The Singapore Zoo is a very well-run wild animal park that offers night admission for an opportunity to see the nocturnal species. I had been looking forward to this since planning our trip. The Zoo offers a tram ride through the enclosures, which allows you to get quite close to some of the species.
Although the tram ride was definitely awesome, the best parts were the almost-empty walking trails. Many actually took us through enclosures (one such trail went through the flying fox aviary, where I swear a bat almost got tangled up in my humidity-fluffed hair)… it didn’t take much imagination to picture ourselves on some sort of a well-trodden jungle safari.
As we learned that first day, Singapore is about the ‘easiest’ place you can possibly travel in Asia. The official language is English. Everything is ridiculously clean. ATMs work. Everyone you’ll meet is friendly and eager to help. It’s so efficient, in fact, that like an idiot, I couldn’t time boarding the high-speed escalators and nearly fell. Twice. Those damn things haul butt.
The downside to all this regimented perfection is that the city sometimes lacks the sort of character that can only come from street art & grime & chaos. This said, don’t fall into the trap of believing the country to be nothing more than sterile and Goody-Two-Shoes.
Any country that not only permits mermaids and lions to mate, but also adopts their spawn as a mascot can’t be completely by the book.
If you’re still not convinced of the country’s underlying rebellious streak, consider this public health announcement recently disseminated on Singapore National Day to help increase the country’s very low birthrate.
Assuming you don’t offend easily, this is the finest government propaganda EVER. I seriously bought this song on their website after hearing it.
Because it’s dangerously catchy, I went about my life singing “Come on girl, let’s put a bao in your oven” for at least a day after watching. People on the subway were genuinely scared.
And they say you don’t have character, Singapore…
To explore my next day’s adventure chillaxing off the coast of Malaysia, click here!
Details of the Day:
Singapore Hawker Centres: A crowded hawker centre may seem a bit intimidating at first. Take a deep breath, remind yourself that you’re in Singapore where all is manageable, and follow these steps: (1) Find a table- it’s perfectly acceptable to ask if you can share when things get real crowded. (2) Note your table number because some stalls will deliver your food to you. (3) Leave one in your party to reserve said table while you go in search of yum nums. (4) Be sure to try the common specialties- chicken rice, popiah (kinda like a giant shrimp spring roll?), anything containing durian (see below), oyster omelet, fried noodles, and fish soup. As a veggievore, I ended up eating a LOT of noodles… and desserts.
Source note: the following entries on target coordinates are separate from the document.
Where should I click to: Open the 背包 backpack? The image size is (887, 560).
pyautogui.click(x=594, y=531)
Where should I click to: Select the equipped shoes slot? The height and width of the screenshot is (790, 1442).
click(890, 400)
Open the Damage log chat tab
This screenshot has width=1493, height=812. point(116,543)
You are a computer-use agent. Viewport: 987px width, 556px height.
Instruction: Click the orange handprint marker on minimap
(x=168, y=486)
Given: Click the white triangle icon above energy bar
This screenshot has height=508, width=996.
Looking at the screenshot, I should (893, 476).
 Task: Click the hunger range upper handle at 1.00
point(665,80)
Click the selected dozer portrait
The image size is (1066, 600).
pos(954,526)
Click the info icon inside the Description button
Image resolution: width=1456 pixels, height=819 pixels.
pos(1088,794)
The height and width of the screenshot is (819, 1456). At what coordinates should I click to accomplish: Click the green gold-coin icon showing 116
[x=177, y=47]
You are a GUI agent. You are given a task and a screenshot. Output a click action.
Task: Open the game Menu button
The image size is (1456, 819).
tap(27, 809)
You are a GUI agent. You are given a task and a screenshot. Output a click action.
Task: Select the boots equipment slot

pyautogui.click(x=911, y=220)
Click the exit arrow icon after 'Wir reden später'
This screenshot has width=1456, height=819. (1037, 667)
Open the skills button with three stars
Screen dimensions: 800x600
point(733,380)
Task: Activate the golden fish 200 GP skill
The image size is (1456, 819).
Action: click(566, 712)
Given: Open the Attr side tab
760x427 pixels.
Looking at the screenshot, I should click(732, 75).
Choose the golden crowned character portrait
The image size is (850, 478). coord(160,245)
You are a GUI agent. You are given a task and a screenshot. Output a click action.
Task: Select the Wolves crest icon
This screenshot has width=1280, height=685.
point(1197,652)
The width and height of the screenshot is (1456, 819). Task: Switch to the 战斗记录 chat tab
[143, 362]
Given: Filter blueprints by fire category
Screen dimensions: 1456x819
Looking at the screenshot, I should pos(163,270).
Tips & Tricks: Although the threat of digestive issues looms large for Western visitors to Asia, Singapore is a notable exception. You should have no qualms brushing your teeth with tap water or opening your mouth while showering (I like to shower-sing, which causes problems in countries where the tap water isn’t safe) or eating street food coming from a stall with at least a ‘B’ rating.
Beware the Durian. Some love it, some hate it, and you’ll know it when you smell it. Although I’m generally an adventurous eater (insect larvae, sure why not?), I almost threw up upon tasting durian and promptly cursed it as the most horrid, fishy, oily, salty-sweet, vomit-like concoction in existence. The smell was so putrid that the empty wrapper from Mr. M’s durian custard tart was making me gag. In short- definitely try it. And definitely have a tasty chaser just in case.